JBJS Open Access (Mar 2020)
Use of Computerized Adaptive Testing to Develop More Concise Patient-Reported Outcome Measures
Abstract
Background:. Patient-reported outcome measures (PROMs) are essential tools that are used to assess health status and treatment outcomes in orthopaedic care. Use of PROMs can burden patients with lengthy and cumbersome questionnaires. Predictive models using machine learning known as computerized adaptive testing (CAT) offer a potential solution. The purpose of this study was to evaluate the ability of CAT to improve efficiency of the Veterans RAND 12 Item Health Survey (VR-12) by decreasing the question burden while maintaining the accuracy of the outcome score. Methods:. A previously developed CAT model was applied to the responses of 19,523 patients who had completed a full VR-12 survey while presenting to 1 of 5 subspecialty orthopaedic clinics. This resulted in the calculation of both a full-survey and CAT-model physical component summary score (PCS) and mental component summary score (MCS). Several analyses compared the accuracy of the CAT model scores with that of the full scores by comparing the means and standard deviations, calculating a Pearson correlation coefficient and intraclass correlation coefficient, plotting the frequency distributions of the 2 score sets and the score differences, and performing a Bland-Altman assessment of scoring patterns. Results:. The CAT model required 4 fewer questions to be answered by each subject (33% decrease in question burden). The mean PCS was 1.3 points lower in the CAT model than with the full VR-12 (41.5 ± 11.0 versus 42.8 ± 10.4), and the mean MCS was 0.3 point higher (57.3 ± 9.4 versus 57.0 ± 9.6).

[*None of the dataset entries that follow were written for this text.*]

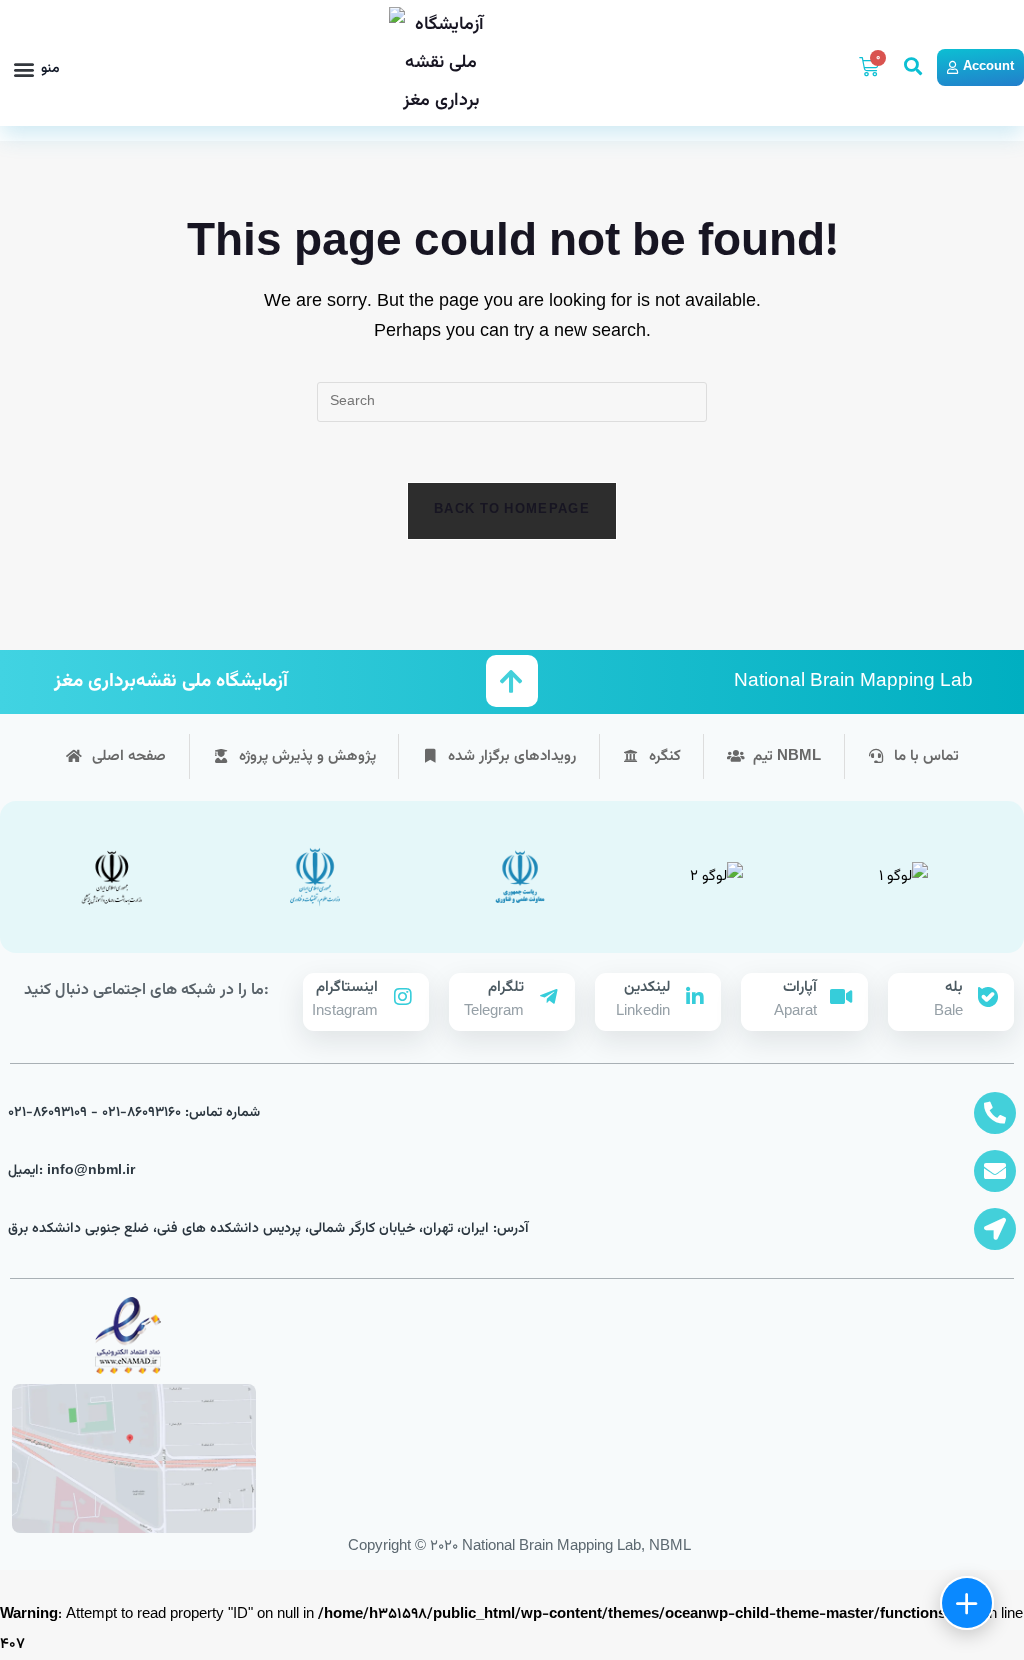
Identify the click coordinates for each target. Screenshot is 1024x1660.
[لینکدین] (695, 997)
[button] (36, 69)
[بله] (988, 997)
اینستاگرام (347, 987)
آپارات (800, 987)
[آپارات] (842, 997)
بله (954, 987)
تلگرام (506, 987)
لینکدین (647, 987)
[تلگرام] (549, 997)
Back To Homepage (512, 510)
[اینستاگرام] (403, 997)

The Pearson correlation coefficients were 0.97 for PCS and 0.98 for MCS, and the intraclass correlation coefficients were 0.96 and 0.97, respectively. The frequency distribution of the CAT and full scores showed significant overlap for both the PCS and the MCS. The difference between the CAT and full scores was less than the minimum clinically important difference (MCID) in >95% of cases for the PCS and MCS. Conclusions:. The application of CAT to the VR-12 survey demonstrated an ability to lessen the response burden for patients with a negligible effect on score integrity.